Two experienced managers from the European Medicines Agency (EMA), Kristina Paterson and Jana Schalansky, shared the Agency’s view on consultants and their many beneficial roles in Agency procedures at the general assembly of the AVC (Association of Veterinary Consultants). The meeting was held at the historic buildings of the veterinary faculty in Utrecht, The Netherlands in October 2024. The AVC is a recognised EMA stakeholder and members participate in events, meetings, and public consultations. AVC members are independent veterinarians with experience and expertise in managing application dossiers and essential procedures intended for the EMA, EFSA (European Food Safety Authority), UK FSA (Food Standards Agency), US FDA (Food and Drug Administration), and other international regulatory bodies.
The keynote guest speakers made a joint presentation on the “Role of Consultants in the operation of Regulation (EU) 2019/6”, which is the (still) new veterinary medicines legislation. Kristina Paterson, Head of Veterinary Regulatory Affairs and Referrals, started with acknowledging that consultants can form an important link between the applicant and the competent authority, especially for small companies. For Innovation Task Force meetings and scientific advice on product developments, maximum residue limits and other procedural steps, the consultant can give applicants a shortcut to the many and complex issues in the regulatory route to market. The interactions that EMA has with applicants and their consultants are intended to assist innovation for veterinary medicinal products and increase their availability.
Jana Schalansky, Head of Veterinary Strategic Support, also informed about the Task Force on Availability of Authorised Medicines for human and veterinary use (TF-AAM), which works on solutions to tackle disruptions in supply and availability across all member states. At national level, shortages are an increasing problem, and on the veterinary side there is no structured industry reporting channels. EMA coordinates scientific expertise on medical alternatives and an availability team works on shortage case management. Currently, the extent of shortages of VMPs (Veterinary Medicinal Products) is relatively unknown, and reporting and regulatory flexibility should be improved.

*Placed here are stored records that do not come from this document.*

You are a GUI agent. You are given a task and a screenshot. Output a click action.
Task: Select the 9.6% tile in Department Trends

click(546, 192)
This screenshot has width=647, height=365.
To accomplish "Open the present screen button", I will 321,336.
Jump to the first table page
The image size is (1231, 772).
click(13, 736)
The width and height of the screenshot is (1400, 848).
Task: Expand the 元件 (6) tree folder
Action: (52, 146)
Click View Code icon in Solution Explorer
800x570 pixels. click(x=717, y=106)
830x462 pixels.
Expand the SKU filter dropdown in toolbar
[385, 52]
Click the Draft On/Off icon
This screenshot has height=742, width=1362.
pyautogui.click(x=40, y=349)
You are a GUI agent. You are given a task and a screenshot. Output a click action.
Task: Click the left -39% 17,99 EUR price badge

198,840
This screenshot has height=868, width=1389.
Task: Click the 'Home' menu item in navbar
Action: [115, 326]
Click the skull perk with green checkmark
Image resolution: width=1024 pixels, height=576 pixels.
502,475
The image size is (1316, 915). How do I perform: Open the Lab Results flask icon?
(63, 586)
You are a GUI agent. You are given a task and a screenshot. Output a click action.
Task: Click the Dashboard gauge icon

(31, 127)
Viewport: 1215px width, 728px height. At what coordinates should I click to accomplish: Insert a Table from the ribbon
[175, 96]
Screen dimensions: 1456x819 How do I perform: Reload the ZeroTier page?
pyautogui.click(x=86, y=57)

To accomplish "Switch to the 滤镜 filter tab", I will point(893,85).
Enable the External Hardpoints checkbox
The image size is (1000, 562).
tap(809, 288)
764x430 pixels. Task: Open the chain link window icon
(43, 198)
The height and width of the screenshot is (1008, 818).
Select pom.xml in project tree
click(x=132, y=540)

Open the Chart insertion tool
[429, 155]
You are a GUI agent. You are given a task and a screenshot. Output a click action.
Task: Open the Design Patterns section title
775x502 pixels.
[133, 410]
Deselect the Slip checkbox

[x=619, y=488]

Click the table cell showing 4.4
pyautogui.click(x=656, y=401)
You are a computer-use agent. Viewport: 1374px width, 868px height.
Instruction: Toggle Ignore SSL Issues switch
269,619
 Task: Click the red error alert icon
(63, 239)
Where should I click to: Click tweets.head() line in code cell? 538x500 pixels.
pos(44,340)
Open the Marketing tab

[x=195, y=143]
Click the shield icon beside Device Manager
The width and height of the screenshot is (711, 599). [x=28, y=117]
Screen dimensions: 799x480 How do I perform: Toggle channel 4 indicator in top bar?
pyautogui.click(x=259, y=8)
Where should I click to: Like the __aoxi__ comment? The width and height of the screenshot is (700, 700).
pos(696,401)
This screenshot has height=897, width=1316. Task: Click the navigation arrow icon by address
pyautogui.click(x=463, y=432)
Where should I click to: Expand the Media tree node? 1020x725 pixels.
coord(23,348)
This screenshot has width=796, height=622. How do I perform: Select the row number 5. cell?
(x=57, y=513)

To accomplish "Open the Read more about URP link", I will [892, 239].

The presenters opened a discussion questioning if EMA provides the right platforms for interaction, and requested direct feedback on procedures for consultations and focus group meetings. AVC members debated with insight and honesty their experiences on EMA interactions, which are overall very positive, constructive and well-informed. Several procedures could benefit from a better understanding of the conditions for small and medium-sized companies, where the scientific innovation capacity is huge, but regulatory, legal and IT (Information Technology) skills are under-prioritised. This requires very thorough and basic guidance and interactions, which the EMA secretariat is striving to provide in this complex environment. The meeting was very productive and AVC members thanked EMA for recognizing of the important role that consultants provide for EMA dossiers and procedures.